No issue about privacy of data - that’s the law. However - if the condition affects work ability then the manager / hr has a right to know that a condition exists. I am aware of many staff who have ‘hidden’ conditions and this led to issues with their ability to work effectively - including significant mental health issues that could have easily been supported by the employer - manager if they were aware of same for the mutual benefit of all. I am also aware of people with hiv/ hep infections that do not affect their ability to work - so manager / employer has no Right to know, except to facilitate regular medical check ups , etc.
 
For some reason cmalone you keep trying to justify your first answer but you called it incorrectly.

Also we know the employer is relying on consent so that’s a breach.

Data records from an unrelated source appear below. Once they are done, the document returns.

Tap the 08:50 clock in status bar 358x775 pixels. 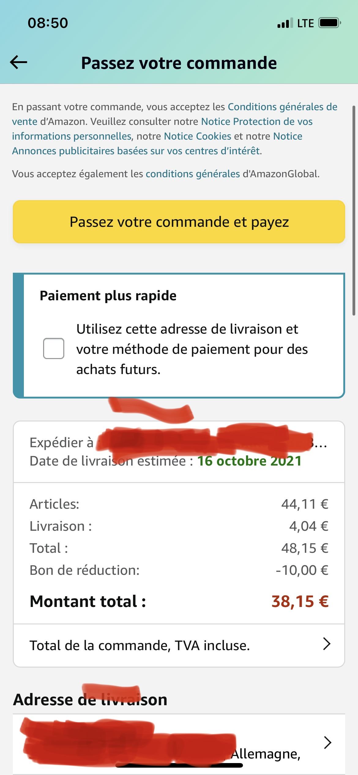click(48, 23)
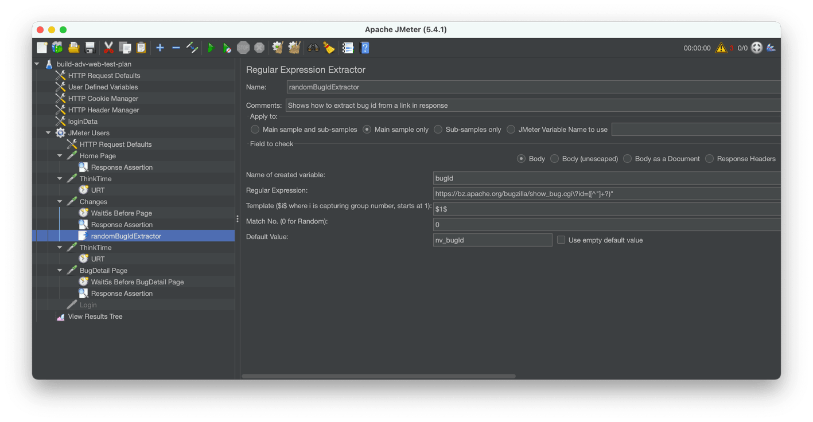Click the Clear results broom icon
The image size is (813, 422).
click(x=278, y=48)
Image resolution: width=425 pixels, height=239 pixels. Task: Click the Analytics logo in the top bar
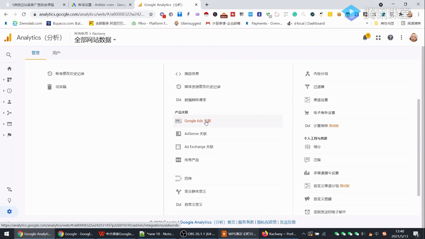[7, 37]
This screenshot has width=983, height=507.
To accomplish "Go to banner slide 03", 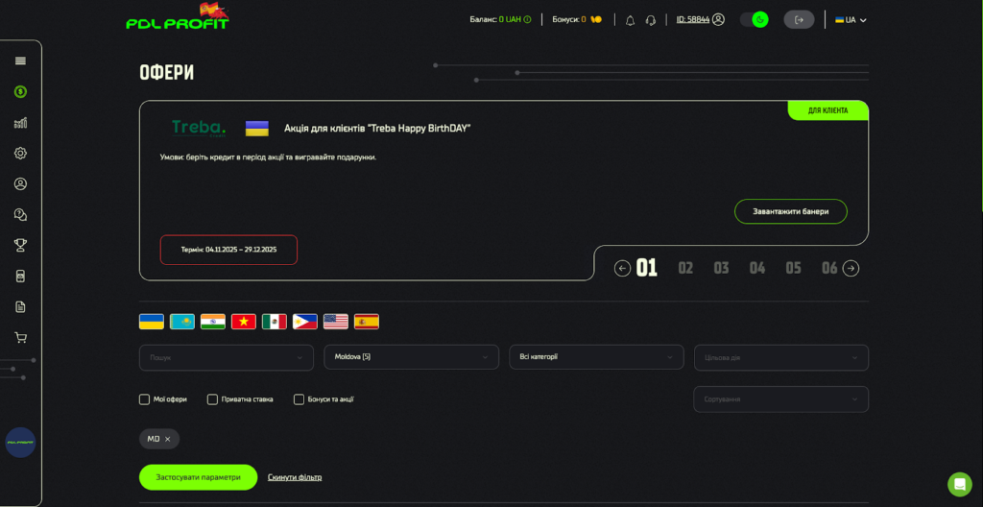I will [721, 268].
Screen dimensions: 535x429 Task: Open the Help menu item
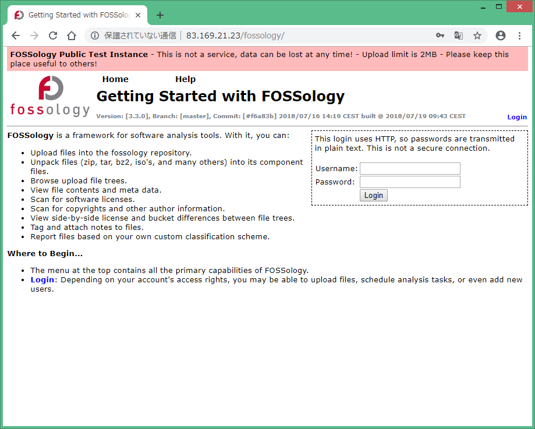tap(185, 79)
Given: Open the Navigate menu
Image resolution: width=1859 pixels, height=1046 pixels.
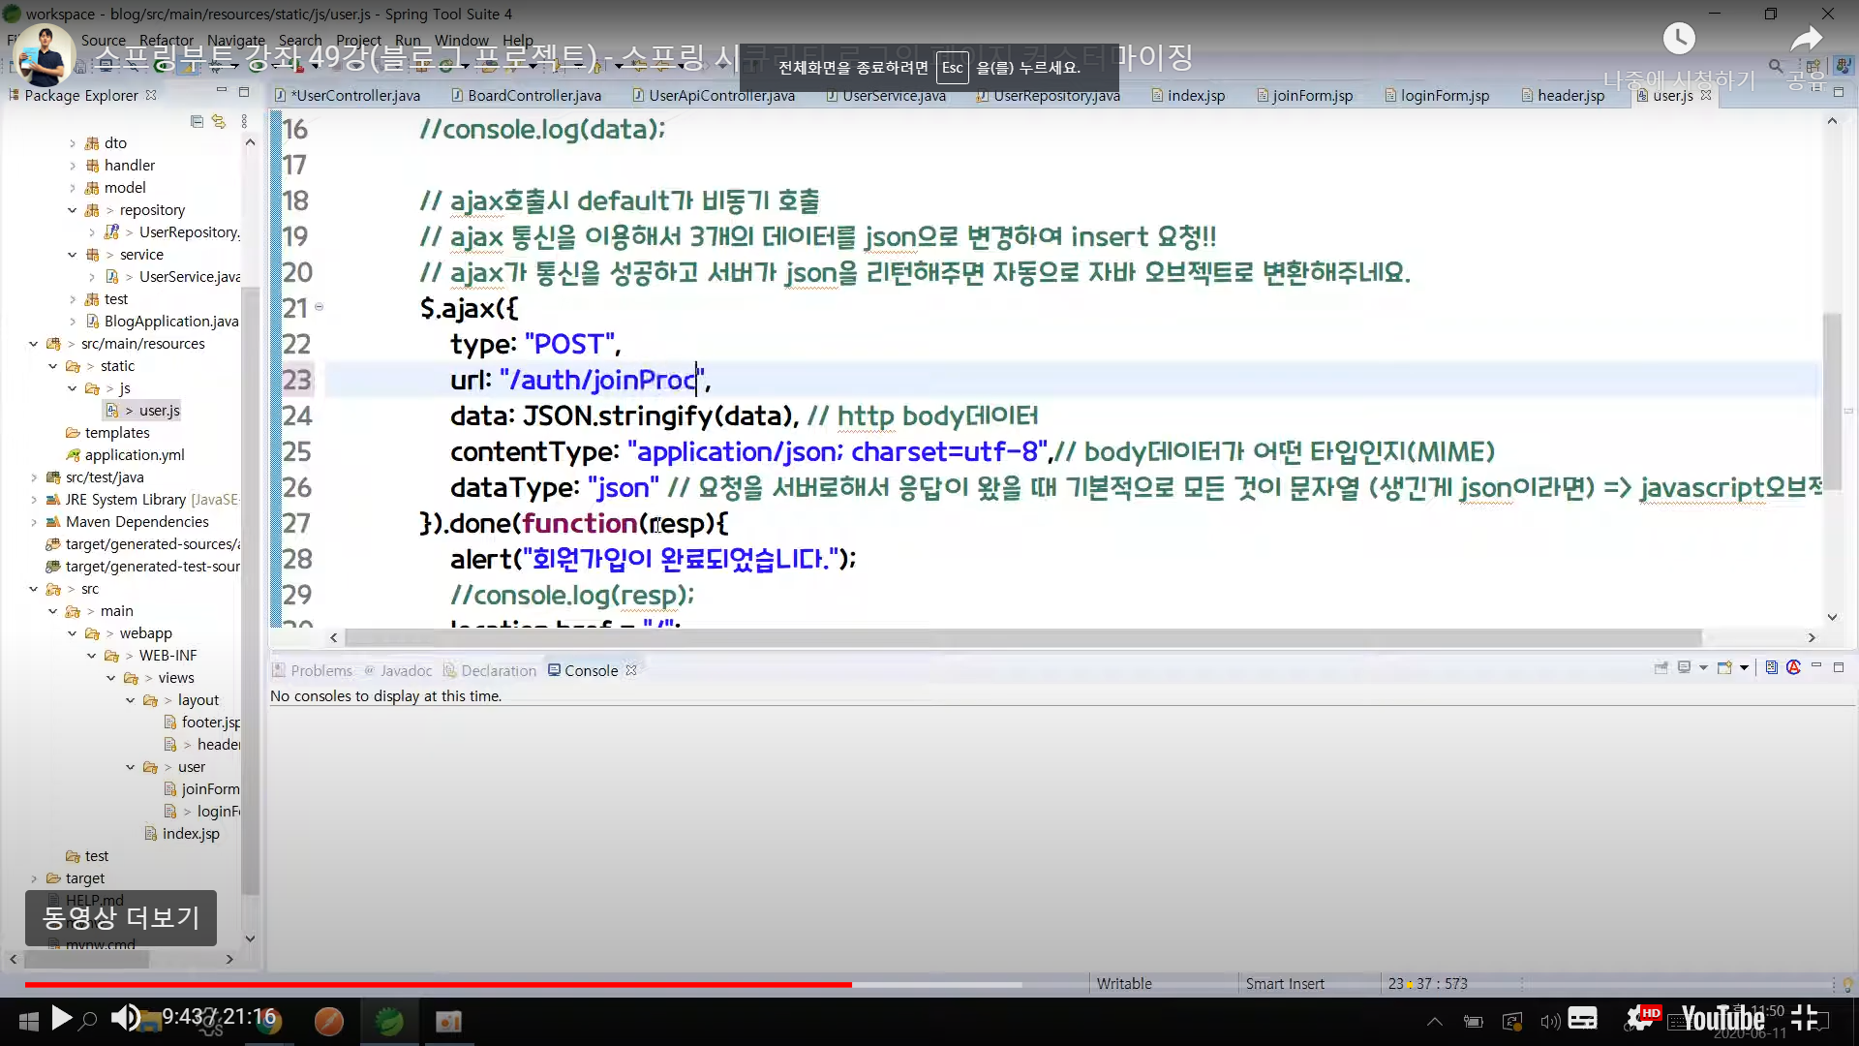Looking at the screenshot, I should [x=235, y=41].
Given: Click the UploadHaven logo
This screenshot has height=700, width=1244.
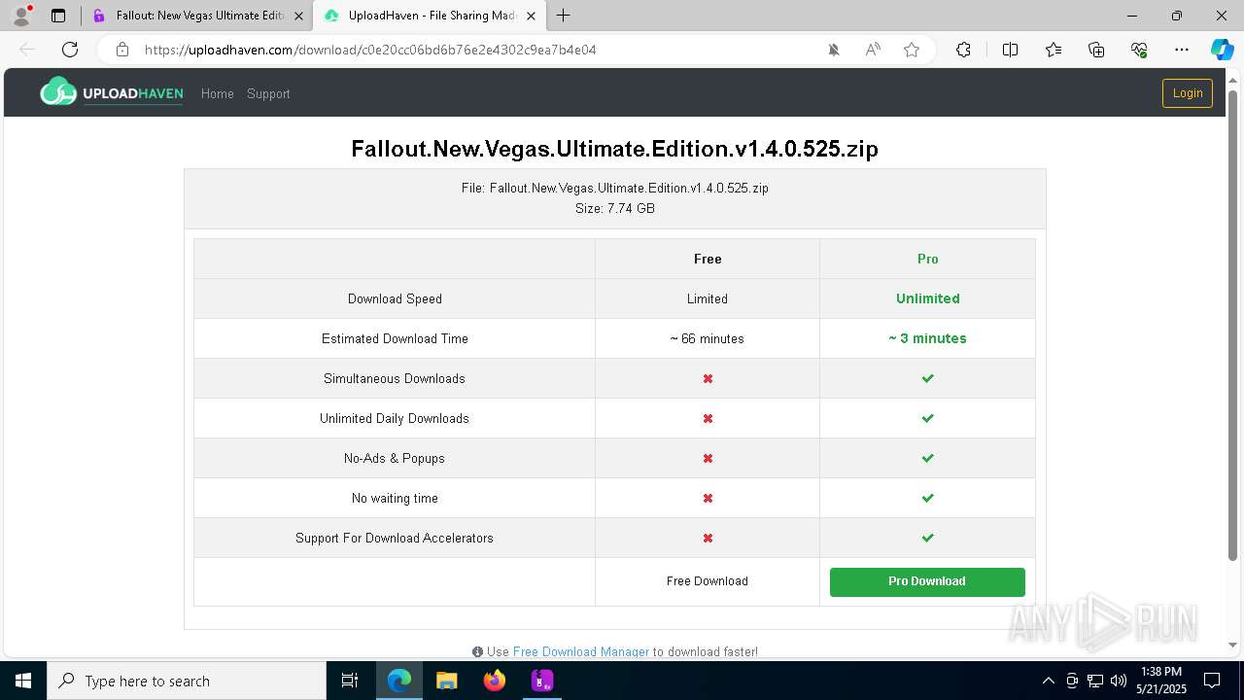Looking at the screenshot, I should pyautogui.click(x=112, y=93).
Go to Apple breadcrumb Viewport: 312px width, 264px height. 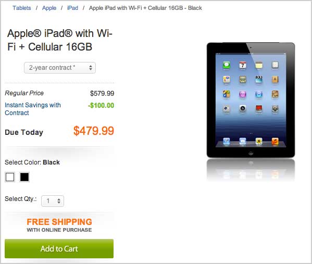click(x=49, y=8)
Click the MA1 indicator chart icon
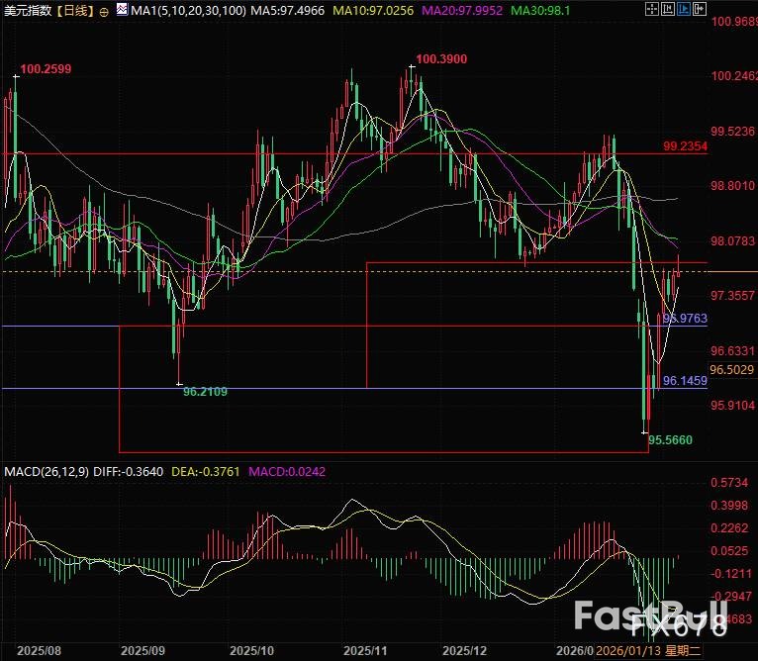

There is no indication hear that OP falls into the extremely low number of marginal cases where the details the employer would be entitled to that might indicate an illness or condition.
 
Not only may the employee have an issue with regards to his employer, but there may also be an in appropriate disclosure by the examining doctor if the employee did not know he or she was going to disclose it to the employer. The examining doctor acts as a controller also.
 

They only have a 'right' to know under extremely limited circumstances. I presume at this stage we have all worked with people who have suffered from some sort of mental illness. Most people will volunteer this information to management and colleagues as it is very difficult to avoid it. However, the manager/employer does not have a right to know about it. If the employee is continuously out sick or is unable to perform the job as expected, then the employer can take steps but to suggest the someone has a 'right' to be told would imply that the employee could be in trouble for not disclosing it. This is not the case. Obviously there could be issues if something isn't disclosed during a pre-employment screening if asked directly.

Vast vast amount of employer/employee relationships are built on trust. I certainly never worked in a place where I wouldn't have been comfortable sharing medical details if I needed support but the rules around medical information are there for a reason and I fully understand why people do not want general detailed medical information about themselves shared outside the medical profession who are governed by doctor/patient confidentiality.
 

If the employee's identity has been redacted from the information shared, GDPR no longer applies. The company is entitled to process and share such information as they see fit.
 
If the employee's identity has been redacted from the information shared, GDPR no longer applies. The company is entitled to process and share such information as they see fit.

No they are not. Medical information is classified as sensitive personal data. They are not allowed to process it as they see fit. They need clear consent as to how they are going to process the data and have a legitimate reason for doing it. Telling someone they have shared the data redacted or not without getting their clear consent is a breach of GDPR. Redacting the data doesn't change that. Giving consent to an medical exam is not giving consent to the company to process that data for GDPR. If the company is handling this data, they are required to have a policy document outlining how they will handle sensitive personal data.
 
Medical information is classified as sensitive personal data.

That is not correct, the legislation is very clear that such data is only covered where it is contains sufficient detail to identify the individual concerned. Once detail has been redacted from a file so that the individual is no longer identifiable, GPRD does not apply.

It would be ridiculous to think that GDPR would prevent a company seeking advice from a specialist as to how they should handle a scenario where an unidentified employee contracts a contagious disease. The data protection commissioner ever went further in the 2013 report as referenced above.